YOUR ASSIGNMENT =>
Output only the lines below that start at the line containing "Task: Open the Video Capture Device gear menu" and end at the line containing "Given: Click the Diamond Multimedia link", with both ends kept.

START DATA EXTRACTS

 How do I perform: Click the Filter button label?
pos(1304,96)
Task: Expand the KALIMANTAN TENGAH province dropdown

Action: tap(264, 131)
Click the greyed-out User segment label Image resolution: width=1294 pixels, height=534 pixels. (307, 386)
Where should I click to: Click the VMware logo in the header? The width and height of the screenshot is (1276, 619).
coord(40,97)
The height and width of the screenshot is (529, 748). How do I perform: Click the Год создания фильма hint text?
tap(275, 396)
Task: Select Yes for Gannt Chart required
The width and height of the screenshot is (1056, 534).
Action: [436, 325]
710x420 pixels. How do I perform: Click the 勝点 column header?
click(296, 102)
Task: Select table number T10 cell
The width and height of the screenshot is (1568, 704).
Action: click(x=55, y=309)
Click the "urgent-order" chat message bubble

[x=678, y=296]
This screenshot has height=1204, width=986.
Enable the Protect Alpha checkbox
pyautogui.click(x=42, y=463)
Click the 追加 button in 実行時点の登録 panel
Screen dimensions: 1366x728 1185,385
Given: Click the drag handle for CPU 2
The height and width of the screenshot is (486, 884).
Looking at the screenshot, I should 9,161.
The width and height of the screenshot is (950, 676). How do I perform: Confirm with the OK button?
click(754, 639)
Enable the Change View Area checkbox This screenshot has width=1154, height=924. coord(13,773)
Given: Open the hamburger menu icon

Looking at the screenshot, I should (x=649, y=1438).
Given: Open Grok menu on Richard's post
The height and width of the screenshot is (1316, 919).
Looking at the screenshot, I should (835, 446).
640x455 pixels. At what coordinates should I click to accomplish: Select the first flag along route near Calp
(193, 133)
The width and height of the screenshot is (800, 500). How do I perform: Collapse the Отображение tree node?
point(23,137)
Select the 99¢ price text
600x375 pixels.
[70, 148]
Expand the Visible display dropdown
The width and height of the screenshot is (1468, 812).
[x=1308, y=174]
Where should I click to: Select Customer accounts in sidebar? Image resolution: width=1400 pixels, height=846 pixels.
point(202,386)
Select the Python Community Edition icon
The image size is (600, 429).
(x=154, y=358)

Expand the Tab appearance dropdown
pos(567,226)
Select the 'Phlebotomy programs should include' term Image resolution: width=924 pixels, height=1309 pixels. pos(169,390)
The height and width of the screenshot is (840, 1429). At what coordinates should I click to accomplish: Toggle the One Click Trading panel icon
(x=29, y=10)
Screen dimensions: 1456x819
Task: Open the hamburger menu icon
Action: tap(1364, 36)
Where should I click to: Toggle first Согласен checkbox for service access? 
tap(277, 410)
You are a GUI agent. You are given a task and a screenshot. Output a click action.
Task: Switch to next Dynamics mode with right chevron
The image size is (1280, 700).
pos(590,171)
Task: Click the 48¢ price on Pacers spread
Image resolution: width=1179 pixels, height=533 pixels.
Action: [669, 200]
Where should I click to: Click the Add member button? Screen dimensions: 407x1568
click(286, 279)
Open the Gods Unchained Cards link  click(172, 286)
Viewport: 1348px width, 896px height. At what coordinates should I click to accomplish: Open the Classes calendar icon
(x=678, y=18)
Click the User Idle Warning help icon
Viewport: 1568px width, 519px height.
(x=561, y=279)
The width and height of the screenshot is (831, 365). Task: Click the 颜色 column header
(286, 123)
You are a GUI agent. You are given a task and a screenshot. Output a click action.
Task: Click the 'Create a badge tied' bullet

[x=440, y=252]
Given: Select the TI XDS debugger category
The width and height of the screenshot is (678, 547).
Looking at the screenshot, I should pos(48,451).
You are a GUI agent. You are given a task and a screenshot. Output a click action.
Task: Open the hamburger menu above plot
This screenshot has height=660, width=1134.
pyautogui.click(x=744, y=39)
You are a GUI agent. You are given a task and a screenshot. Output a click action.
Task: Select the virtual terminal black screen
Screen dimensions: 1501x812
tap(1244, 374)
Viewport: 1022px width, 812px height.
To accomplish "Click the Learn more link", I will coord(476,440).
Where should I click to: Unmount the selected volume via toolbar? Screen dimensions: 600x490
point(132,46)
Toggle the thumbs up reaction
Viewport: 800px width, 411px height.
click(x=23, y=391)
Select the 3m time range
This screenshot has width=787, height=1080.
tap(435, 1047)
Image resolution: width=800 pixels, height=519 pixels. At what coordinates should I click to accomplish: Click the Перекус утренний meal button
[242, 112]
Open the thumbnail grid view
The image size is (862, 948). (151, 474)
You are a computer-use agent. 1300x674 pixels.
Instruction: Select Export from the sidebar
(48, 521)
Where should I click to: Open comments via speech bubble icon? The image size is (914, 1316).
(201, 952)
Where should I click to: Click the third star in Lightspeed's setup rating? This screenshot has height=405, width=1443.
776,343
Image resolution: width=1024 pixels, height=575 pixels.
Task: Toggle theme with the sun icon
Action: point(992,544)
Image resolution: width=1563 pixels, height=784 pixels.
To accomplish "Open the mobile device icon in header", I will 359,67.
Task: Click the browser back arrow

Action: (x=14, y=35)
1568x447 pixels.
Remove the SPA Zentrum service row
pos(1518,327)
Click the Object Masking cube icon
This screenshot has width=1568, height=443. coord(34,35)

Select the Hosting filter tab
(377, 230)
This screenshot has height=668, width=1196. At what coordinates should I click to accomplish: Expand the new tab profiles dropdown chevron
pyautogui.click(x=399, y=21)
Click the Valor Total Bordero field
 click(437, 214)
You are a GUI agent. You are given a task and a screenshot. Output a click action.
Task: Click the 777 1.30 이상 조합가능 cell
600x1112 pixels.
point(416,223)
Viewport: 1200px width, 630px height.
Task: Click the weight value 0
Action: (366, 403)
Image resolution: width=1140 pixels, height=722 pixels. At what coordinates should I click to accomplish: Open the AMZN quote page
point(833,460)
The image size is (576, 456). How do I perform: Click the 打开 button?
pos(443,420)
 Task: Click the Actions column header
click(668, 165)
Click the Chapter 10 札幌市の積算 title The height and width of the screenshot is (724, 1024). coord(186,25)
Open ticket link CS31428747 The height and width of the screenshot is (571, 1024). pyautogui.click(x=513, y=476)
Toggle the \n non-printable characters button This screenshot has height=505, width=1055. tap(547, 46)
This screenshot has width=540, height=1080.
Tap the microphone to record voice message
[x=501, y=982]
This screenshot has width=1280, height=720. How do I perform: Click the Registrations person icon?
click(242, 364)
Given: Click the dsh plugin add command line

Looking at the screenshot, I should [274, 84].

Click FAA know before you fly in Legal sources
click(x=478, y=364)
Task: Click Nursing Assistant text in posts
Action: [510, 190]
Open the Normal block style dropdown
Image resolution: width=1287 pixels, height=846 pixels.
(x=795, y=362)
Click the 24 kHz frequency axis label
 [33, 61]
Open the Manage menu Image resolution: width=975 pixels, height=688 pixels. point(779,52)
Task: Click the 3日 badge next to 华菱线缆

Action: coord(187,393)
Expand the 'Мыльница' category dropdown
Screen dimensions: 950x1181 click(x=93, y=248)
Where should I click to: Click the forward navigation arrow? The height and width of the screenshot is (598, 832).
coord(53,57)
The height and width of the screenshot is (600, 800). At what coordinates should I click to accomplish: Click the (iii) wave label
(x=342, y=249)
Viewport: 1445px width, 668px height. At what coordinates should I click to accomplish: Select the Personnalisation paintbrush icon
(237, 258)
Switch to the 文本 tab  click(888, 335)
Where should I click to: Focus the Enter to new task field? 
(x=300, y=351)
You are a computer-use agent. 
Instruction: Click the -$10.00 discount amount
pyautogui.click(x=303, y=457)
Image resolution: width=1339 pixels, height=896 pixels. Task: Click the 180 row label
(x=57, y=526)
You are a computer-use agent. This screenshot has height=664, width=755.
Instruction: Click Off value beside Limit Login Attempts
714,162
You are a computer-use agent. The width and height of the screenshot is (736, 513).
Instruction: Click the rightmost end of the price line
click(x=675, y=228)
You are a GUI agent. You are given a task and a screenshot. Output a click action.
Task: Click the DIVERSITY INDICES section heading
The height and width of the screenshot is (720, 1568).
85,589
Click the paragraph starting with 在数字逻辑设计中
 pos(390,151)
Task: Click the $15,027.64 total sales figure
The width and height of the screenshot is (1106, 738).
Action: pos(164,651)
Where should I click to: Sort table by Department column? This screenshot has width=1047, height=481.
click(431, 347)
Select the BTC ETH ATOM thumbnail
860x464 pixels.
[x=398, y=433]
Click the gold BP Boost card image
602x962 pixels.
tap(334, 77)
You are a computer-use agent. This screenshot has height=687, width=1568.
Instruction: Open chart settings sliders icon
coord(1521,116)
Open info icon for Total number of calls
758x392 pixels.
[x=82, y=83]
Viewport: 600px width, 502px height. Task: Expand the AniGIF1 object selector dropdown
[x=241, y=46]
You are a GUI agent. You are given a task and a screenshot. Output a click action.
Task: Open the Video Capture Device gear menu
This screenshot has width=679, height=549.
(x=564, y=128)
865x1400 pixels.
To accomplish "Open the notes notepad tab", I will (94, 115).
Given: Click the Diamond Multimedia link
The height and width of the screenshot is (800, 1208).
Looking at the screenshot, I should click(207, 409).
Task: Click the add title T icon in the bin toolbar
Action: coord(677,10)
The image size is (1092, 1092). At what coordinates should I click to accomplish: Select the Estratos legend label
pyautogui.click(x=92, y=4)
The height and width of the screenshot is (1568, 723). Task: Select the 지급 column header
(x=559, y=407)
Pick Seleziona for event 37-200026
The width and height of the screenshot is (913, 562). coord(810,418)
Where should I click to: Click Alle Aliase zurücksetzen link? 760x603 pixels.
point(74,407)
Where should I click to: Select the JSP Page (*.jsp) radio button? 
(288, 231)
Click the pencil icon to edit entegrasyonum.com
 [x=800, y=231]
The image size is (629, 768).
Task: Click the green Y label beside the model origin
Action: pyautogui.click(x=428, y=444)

END DATA EXTRACTS

RESPONSE TO THE TASK =>
Task: Open the Video Capture Device gear menu
This screenshot has width=679, height=549.
(x=564, y=128)
865x1400 pixels.
To accomplish "Open the notes notepad tab", I will (94, 115).
Given: Click the Diamond Multimedia link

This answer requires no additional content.